## Objective 1
Rewrite the customs appeal passage from the words "8. The Commissioner" through the words "about ten years.", replacing "tolerance limit" with "permissible margin".

7. This appellant have inter alia contended that in the re- examination of the goods it has been found that the goods are worn clothing and other worn articles, which are classified under CTH 6039 as per declaration in the Bill of Entry, and hence the allegation of mis- declaration does not stand. It was further urged that during re- examination 14,000 kgs. goods were found as against total quantity of 21,000 kgs. approximately. The remaining 7,000 kgs. goods are yet to be located by CONCOR (custodian). It was also urged that prior to completing the adjudication, it is necessary to locate and re- examination of balance 7,000 kgs. goods. It is further urged that the appellant have declared proper transaction value. Further, appellant is not liable to pay demurrage and detention charges in the facts and 5 Customs Appeal No. 52958 of 2019-SM circumstances. Further, pointed out that the condition of the goods has deteriorated over the long passage of time (about 10 years) as has been recorded in the examination order and accordingly calls for no adverse finding or imposition of penalty, etc.
8. The Commissioner in the impugned order has observed that as per Bill of Lading the quantity is 17,760 kgs. and hence the alleged shortage of 7,000 kgs. is erroneous. The quantity found at the time of re-examination 14,780 kgs. is not abnormal and within the tolerance limit attributable to deterioration in cloth wt. over a period of about ten years.

## Source material

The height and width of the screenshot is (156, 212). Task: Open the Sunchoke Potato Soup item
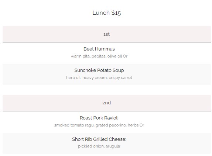coord(99,70)
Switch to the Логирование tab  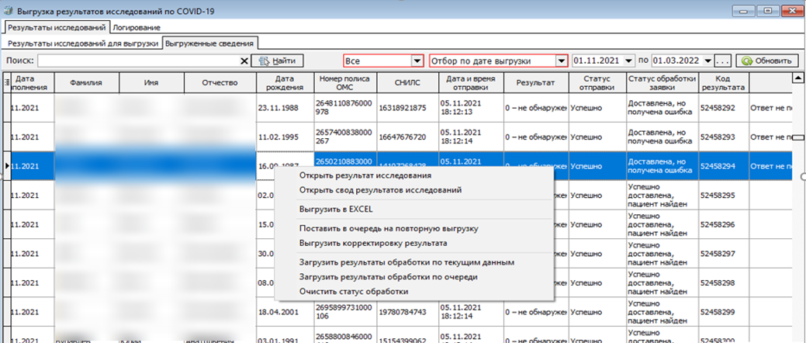tap(147, 26)
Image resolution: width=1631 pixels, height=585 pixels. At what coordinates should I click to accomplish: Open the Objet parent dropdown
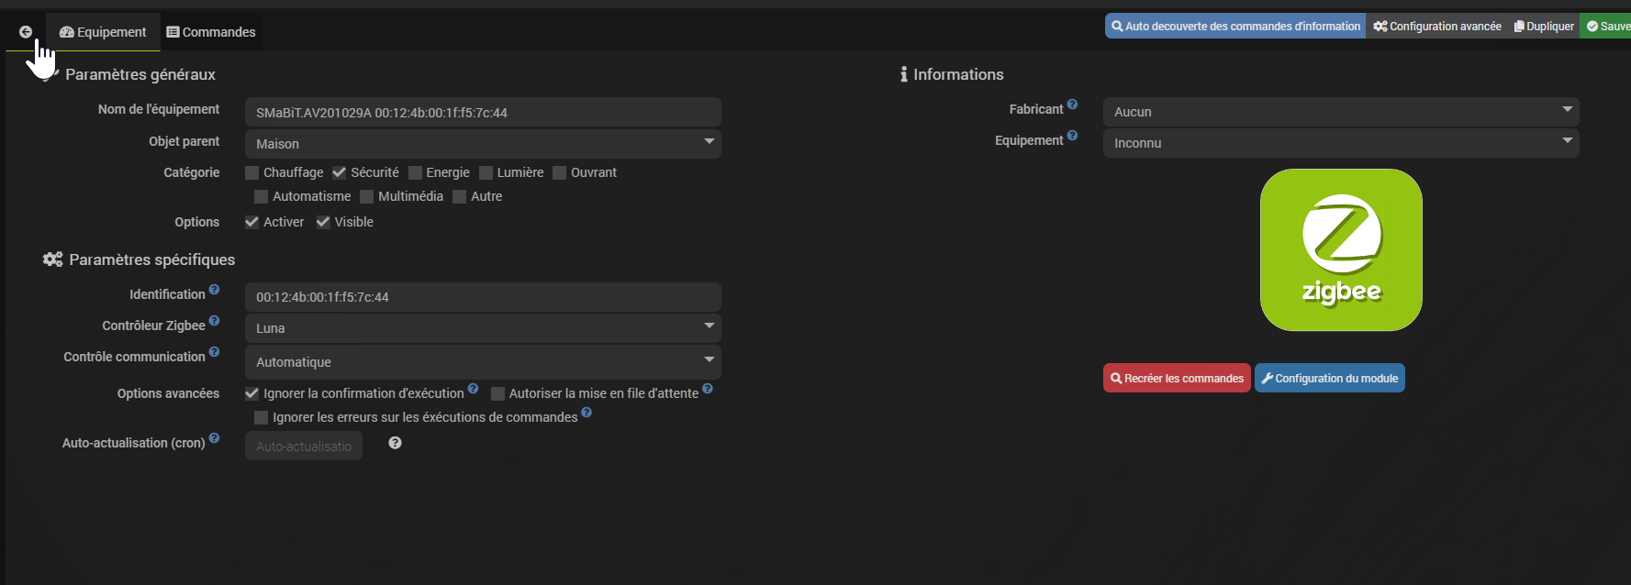point(483,144)
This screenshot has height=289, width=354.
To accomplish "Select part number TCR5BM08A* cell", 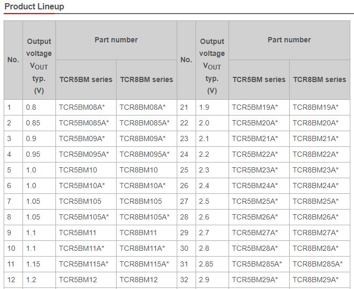I will pyautogui.click(x=82, y=107).

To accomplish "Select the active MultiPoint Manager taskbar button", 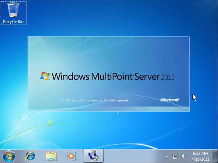I will [93, 156].
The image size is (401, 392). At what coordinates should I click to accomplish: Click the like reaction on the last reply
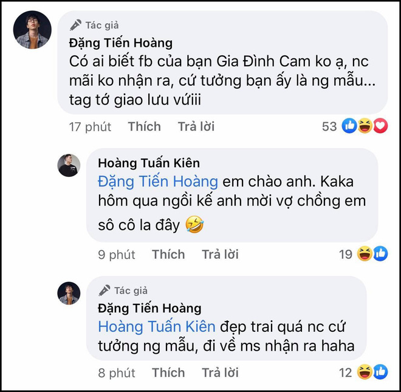pyautogui.click(x=380, y=371)
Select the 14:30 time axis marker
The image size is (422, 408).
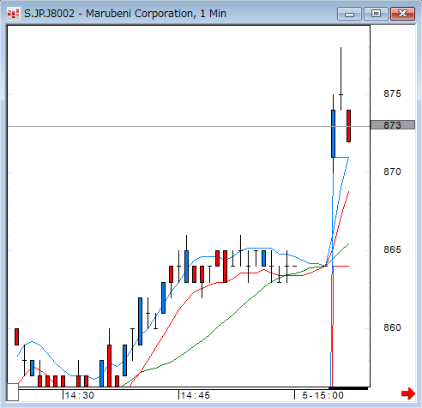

## Objective 2
Pick out each line of the records that contains the string "size".

## Worked solution 1
8. The Commissioner in the impugned order has observed that as per Bill of Lading the quantity is 17,760 kgs. and hence the alleged shortage of 7,000 kgs. is erroneous. The quantity found at the time of re-examination 14,780 kgs. is not abnormal and within the permissible margin attributable to deterioration in cloth wt. over a period of about ten years.

## Worked solution 2
The image size is (401, 392). At what coordinates should I click to accomplish: Click the like reaction on the last reply
The image size is (422, 408).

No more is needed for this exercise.